**Text to read**
..............................

Anthony Watt does this analysis from USHCN raw all the way through to the GISS adjusted number  (the USHCN adjusts the number, and then the GISS adds their own adjustments on top of these adjustments).  The result:  100%+ of the 20th century global warming signal comes from the adjustments.  [Update: I was not very clear on this — this is merely an example for one single site — it is not for the USHCN or GISS index as a whole.  This is merely an example of the low signal to noise ratio in much of the surface temperature record]  There is actually a cooling signal in the raw data:

temperature_adjustments21

Now, I really, really don’t want to be misinterpreted on this, so a few notes are necessary:

  1. Many of the adjustments are quite necessary, such as time of observation adjustments, adjustments for changing equipment, and adjustments for changing site locations and/or urbanization.  However, all of these adjustments are educated guesses.  Some, like the time of observation adjustment, probably are decent guesses.  Some, like site location adjustments, are terrible (as demonstrated at surfacestations.org).The point is that finding a temperature change signal over time with current technologies is a measurement subject to a lot of noise.  We are looking for a signal on the order of magnitude of 0.5C where adjustments to individual raw instrument values might be 2-3C.  It is a very low signal-noise environment, and one that is inherently subject to biases  (researches who expect to find a lot of warming will, not surprisingly, adjust a lot of measurements higher).
  2. Warming has occurred in the 20th century.  The exact number is unclear, but we have much better data via satellites now that have shown a warming trend since 1979, though that trend is lower than the one that results from surface temperature measurements with all these discretionary adjustments.

41 thoughts on “Global Warming Is Caused by Computers”

  1. As an engineer, any time the adjustments reach the magnitude of the signal I get concerned. This is not to say adjustments are not reasonable.

    I have been looking for a way to get at the raw and adjusted data. It might be pretty easy to come by but I haven’t found it yet. Can you tell me where the data for your graph came from and how you did your calcs?

..............................

**Data entries**
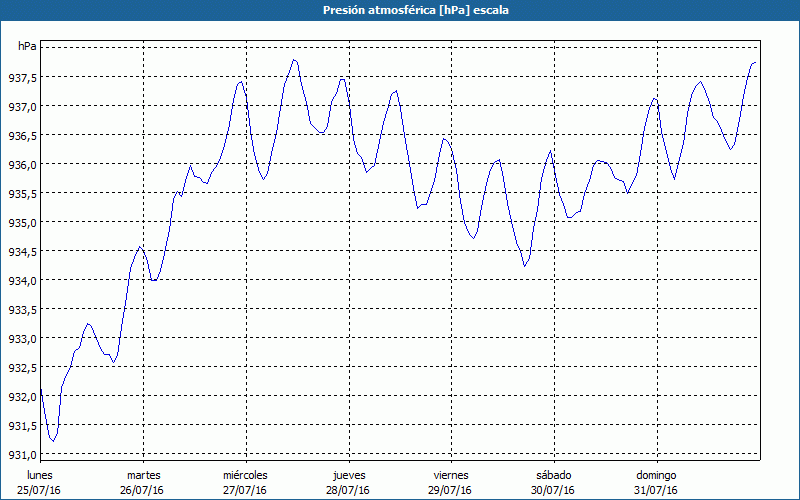This screenshot has height=500, width=800.
Task: Select the 931,0 y-axis label
Action: [x=21, y=455]
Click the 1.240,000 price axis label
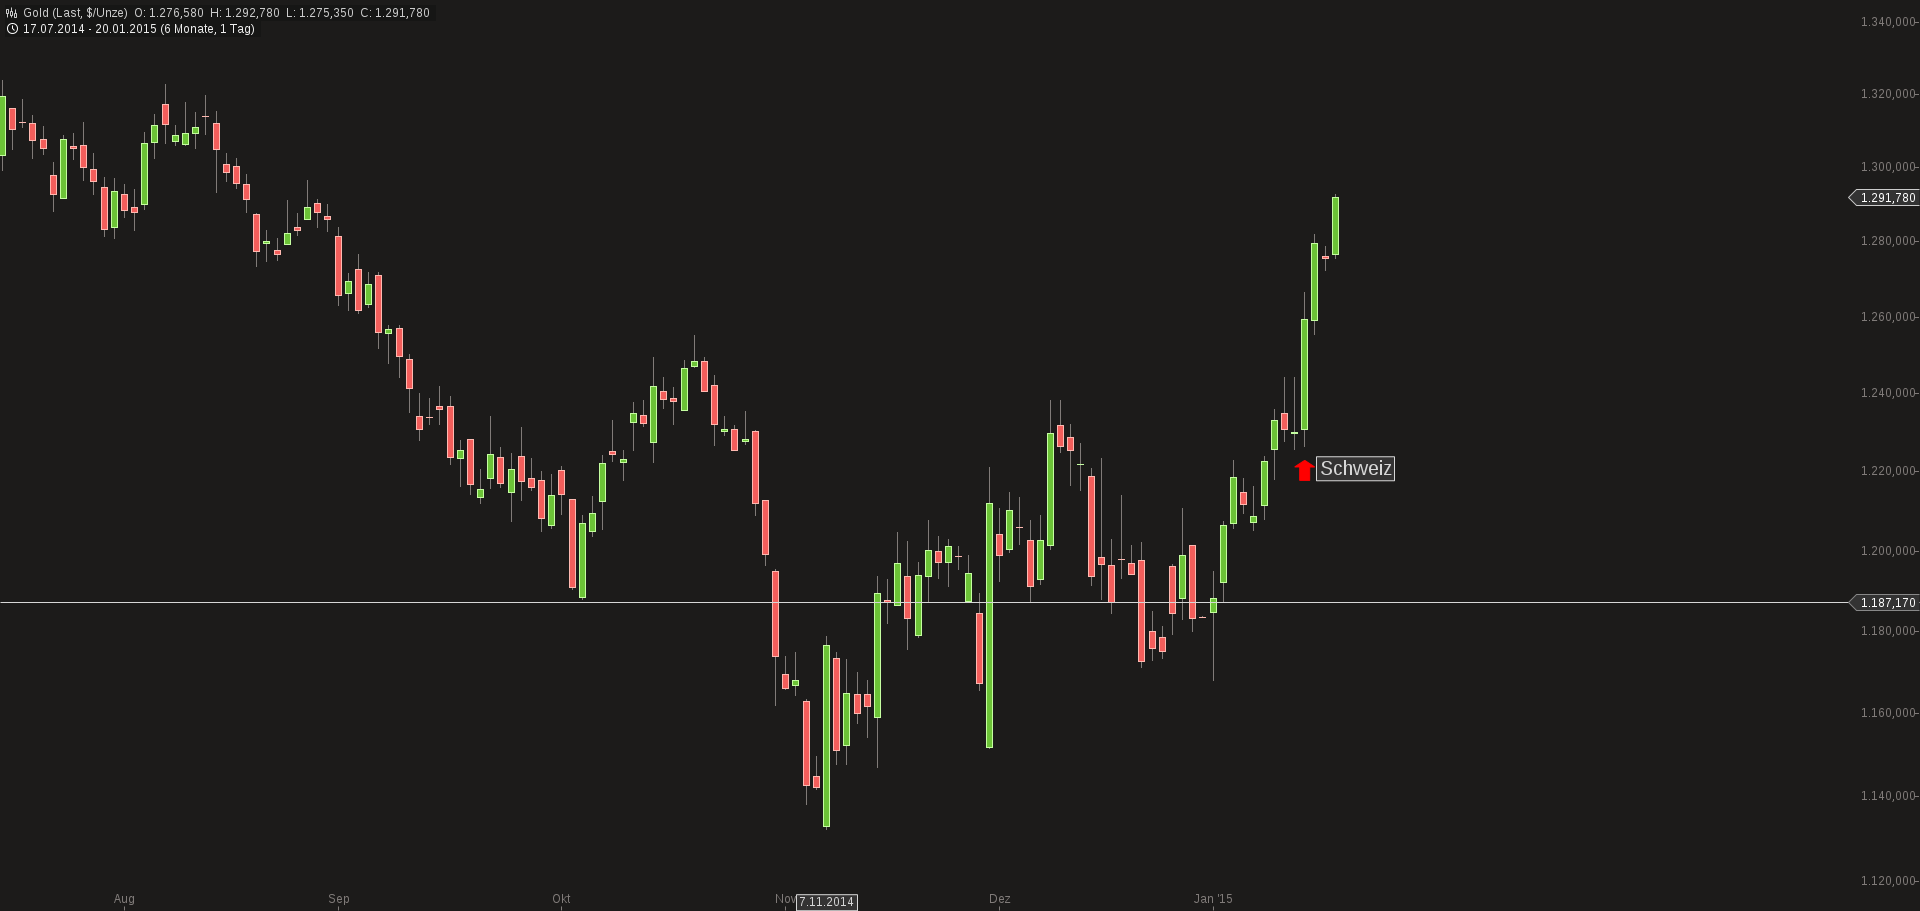This screenshot has width=1920, height=911. [x=1887, y=393]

..............................

**Work to do**
Please take the piece on temperature data adjustments further, writing what comes after its last sentence.

**Expected output**
  2. As an engineer, any time the adjustments reach the magnitude of the signal I get concerned. This is not to say adjustments are not reasonable.

    I have been looking for a way to get at the raw and adjusted data. It might be pretty easy to come by but I haven’t found it yet. Can you tell me where the data for your graph came from and how you did your calcs?

  3. Yes, the climate ahs changed some in the past 100 years.
    Yes, we ahve likely influenced that change some.
    That does not mean that the predictions made about that change by the IPCC/Hansen complex is accurate or even at all useful.
    This report, showing how the AGW crisis is a fabrication of AGW promoters, is merely the latest.
    And remember: computers don’t lie, but liars use computers.

  4. “The result: 100%+ of the 20th century global warming signal comes from the adjustments” – how often does it need to be said? The US is not the world. You can’t use US measurements to make any claims about global warming.

    “The exact number is unclear, but we have much better data via satellites now that have shown a warming trend since 1979, though that trend is lower than the one that results from surface temperature measurements with all these discretionary adjustments.” – Here is a graph of the four main temperature measures, two from satellites and two from ground-based measurements. Without looking at they key, can you tell which ones are satellite and which ones are ground based?

  5. I am not so sure about even the time of observation bias. I’ve looked into it an I am not at all certain how one takes min/max recorded at a given time of the day and “adjusts” it to what would have been measured at midnight. You are just creating data that is not there. Typically when a scientist discovers that he has not recorded data he needs, he goes back and makes another measurement. Lacking a time machine – we are simply stuck with the data we have, and need to develop analytical methods that are not sensitive to its deficiencies.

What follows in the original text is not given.